Sigo sin tener claro que todo lo que apruebe solo la mayoría absoluta deba ser aceptado como concluyente. Las decisiones compartidas por muchas personas, por diversas ideas, tienden a ser más sensatas. Tampoco parece claro que las decisiones de una mayoría absoluta proporciones bienestar al mayor número de personas posibles. Y en los evidentes casos de corporativismo de las mayorías, un número elevado de sus votantes no deben estar satisfechos con esa arbitrariedad, pero se lo callan en una actitud cómplice, mientras nuestros representantes levantan y bajan la mano según conveniencia partidaria. Las últimas experiencias parecen demostrar que la democracia se pervierte a la hora de conseguir mayorías absolutas.
Y en el momento de estas mayorías, se profundiza un problema evidente en las sociedades. Bajo la influencia de los absolutismos, la democracia oculta la apatía de los habitantes que no se enteran que ellos han dado vía libre a ese símil de tirano. Inmersos en sus quehaceres y miserias diarias, abandonan sus libertades en manos de “su” mayoría, renunciando a defenderlas o cuestionarlas, como si a lo de uno nunca debiera cuestionársele. Generalmente, este tipo de votante confunde la acción de un gestor del Estado, con la acción paternalista, protectora o dominante del gobernante.  No necesitamos caudillos para gestionar liderazgos.  Ser líder no es equivalente a tratarnos como hijos indefensos. Entonces los gobernantes han optado por no decirnos que proyectos ejecutarán (porque nosotros tampoco ya preguntamos), solo se limitarán a la falacia de asegurarnos que todo lo que hacen es para cuidarnos,  protegernos o proporcionarnos felicidad. Creen que nos dicen todo y siguen sin decir nada, solo marketing y oportunismo.

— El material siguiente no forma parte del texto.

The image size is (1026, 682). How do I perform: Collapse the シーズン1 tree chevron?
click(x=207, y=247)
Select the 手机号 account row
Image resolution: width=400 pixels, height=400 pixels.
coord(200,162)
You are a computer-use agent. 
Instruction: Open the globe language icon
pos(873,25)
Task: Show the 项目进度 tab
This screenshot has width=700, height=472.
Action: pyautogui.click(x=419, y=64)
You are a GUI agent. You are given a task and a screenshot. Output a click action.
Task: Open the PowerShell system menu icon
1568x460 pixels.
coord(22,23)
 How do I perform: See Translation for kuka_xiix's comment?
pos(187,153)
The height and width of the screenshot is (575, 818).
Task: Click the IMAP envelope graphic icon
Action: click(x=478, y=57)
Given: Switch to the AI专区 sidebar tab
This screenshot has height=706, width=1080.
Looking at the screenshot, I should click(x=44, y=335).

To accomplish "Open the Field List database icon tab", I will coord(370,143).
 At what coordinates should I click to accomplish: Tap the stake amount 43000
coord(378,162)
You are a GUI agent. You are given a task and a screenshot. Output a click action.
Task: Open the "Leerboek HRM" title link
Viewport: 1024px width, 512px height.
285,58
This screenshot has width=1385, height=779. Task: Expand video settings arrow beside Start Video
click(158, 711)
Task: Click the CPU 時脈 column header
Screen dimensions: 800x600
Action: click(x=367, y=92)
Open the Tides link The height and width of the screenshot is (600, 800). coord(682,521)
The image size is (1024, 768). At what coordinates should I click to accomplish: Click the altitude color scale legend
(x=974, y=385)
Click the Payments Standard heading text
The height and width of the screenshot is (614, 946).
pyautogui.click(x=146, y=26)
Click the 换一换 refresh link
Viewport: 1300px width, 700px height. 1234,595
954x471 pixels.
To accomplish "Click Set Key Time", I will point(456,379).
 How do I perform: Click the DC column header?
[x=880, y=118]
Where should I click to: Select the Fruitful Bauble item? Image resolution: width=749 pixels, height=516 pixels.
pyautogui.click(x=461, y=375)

Estamos condenados a la revancha permanente. A la hora de la caída de un largo modelo, los anteriores agresores expresarán su azoro por las agresiones del antes agredido. Unos y otros esperan agazapados el inminente error, que siempre llega. Cada uno se indigna con énfasis por el error del otro, pero nunca le escuchamos la mínima crítica hacia los suyos. Y así vamos, degradando la convivencia y mal usando una palabra que es añorada cuando se ha perdido y mal interpretada cuando de ella se abusa: democracia.
Si se quiere resolver este dilema, la solución está en el verdadero uso de la democracia. Si seguimos considerando el poder como un régimen, continuaremos en la senda de los fracasos. La respuesta no es solo institucional. La democracia es una construcción colectiva y el problema es que estando en una postura egoísta particular, nos impide recordar que la igualdad es la base del sistema. Sin igualdad y responsabilidad, seguiremos frecuentando la impotencia. Y seguiremos agrupándonos bajo ese particular estilo de solo frecuentar lo que nos simpatiza, que a la larga nos priva de la perspectiva de reconocer que estamos en caída libre y por propios méritos.